Добавить в цитаты Настройки чтения

Страница 2 из 11



– Да ты, я гляжу, всерьез на ней жениться удумал… – Вова посерьезнел, глаза его сделались колючими. Он был семьянин с опытом, у него скоро должен был появиться внук – а до внуков в общине доживали немногие. – Ты только не вздумай об этом Ивану Рыбникову заявить! Не хватало нам ваших разборок, да еще во время Большой Охоты… Понял меня? Запрещаю тебе про Таю говорить! Даже думать о ней забудь, пока домой не вернемся!

Федька понурился. Спорить он не мог – Вова мог запросто выгнать его из отряда. Но и сдаваться не хотелось.

– Ладно, – выдавил Федька, щупая в кармане теплую заячью лапку.

– Громче! – велел Вова.

– Ладно! Не буду!

– Значит, договорились, – резюмировал Вова, продолжая пристально разглядывать Федьку. – И помни: я за тобой слежу!
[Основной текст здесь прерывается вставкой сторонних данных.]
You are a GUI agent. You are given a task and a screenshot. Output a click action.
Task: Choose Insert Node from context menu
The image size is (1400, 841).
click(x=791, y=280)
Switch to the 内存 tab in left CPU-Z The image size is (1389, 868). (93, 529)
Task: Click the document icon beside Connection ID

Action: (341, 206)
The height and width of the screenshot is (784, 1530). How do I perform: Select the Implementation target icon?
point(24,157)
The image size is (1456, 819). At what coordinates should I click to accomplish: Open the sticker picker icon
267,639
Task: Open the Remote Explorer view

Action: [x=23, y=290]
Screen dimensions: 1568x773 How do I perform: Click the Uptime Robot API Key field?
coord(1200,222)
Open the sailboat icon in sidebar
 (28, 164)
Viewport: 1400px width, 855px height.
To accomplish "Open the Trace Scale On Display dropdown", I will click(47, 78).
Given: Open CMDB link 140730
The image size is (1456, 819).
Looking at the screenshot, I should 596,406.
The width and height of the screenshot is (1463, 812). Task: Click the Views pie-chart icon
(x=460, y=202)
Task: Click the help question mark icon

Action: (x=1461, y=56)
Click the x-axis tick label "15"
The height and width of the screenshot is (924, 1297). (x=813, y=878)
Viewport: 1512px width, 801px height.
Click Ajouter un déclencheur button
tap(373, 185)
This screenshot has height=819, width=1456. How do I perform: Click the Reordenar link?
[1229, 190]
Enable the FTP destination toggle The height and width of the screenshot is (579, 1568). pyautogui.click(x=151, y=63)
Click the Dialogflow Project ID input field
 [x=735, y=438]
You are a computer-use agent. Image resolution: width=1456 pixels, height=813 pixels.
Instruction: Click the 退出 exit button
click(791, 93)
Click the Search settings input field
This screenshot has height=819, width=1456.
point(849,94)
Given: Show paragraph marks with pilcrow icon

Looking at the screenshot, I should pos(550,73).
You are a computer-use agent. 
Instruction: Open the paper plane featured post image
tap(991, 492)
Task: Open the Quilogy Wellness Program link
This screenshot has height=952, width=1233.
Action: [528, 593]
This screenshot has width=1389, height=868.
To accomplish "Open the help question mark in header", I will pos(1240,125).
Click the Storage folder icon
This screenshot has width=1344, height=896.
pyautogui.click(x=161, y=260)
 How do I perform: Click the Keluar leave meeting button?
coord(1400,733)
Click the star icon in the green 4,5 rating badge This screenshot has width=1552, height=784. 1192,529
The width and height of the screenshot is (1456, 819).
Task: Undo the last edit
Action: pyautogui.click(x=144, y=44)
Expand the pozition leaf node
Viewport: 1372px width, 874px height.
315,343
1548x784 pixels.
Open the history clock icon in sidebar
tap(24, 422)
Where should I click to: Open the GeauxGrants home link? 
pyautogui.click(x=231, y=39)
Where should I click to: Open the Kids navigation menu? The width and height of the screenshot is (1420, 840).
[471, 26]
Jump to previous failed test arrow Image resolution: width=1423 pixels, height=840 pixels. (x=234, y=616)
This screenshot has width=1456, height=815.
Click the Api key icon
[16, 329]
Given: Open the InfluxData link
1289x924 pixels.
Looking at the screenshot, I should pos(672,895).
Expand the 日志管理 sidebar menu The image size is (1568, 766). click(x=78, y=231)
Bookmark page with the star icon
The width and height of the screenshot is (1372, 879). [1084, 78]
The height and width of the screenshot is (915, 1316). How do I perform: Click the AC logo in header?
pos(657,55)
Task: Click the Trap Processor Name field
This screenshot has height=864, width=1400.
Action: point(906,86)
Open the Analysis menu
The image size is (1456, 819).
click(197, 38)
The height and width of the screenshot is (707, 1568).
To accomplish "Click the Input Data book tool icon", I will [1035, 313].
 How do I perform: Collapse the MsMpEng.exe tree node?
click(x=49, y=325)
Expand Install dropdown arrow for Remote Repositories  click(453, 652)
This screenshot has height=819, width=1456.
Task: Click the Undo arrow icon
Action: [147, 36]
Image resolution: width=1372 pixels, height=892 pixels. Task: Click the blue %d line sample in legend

На деревенскую площадь они пришли вдвоем. После разговора Федька чувствовал себя скованным, присутствие Вовы тяготило его. А тот словно бы уже начал выполнять обещанное: постоянно держался рядом, косился на подопечного. Возможно, дело было не в Тае Зосимовой, а в том, что Федька впервые шел на Большую Охоту, и в группе он был новичком. Вова же считался в команде вторым по старшинству – первым числился Максим Шуманов, ему исполнилось двадцать четыре года, и он с двадцати лет был членом Совета; а известен Максим был тем, что с двенадцатилетнего возраста не пропустил ни одной Большой Охоты, и о повадках Ламии знал больше остальных.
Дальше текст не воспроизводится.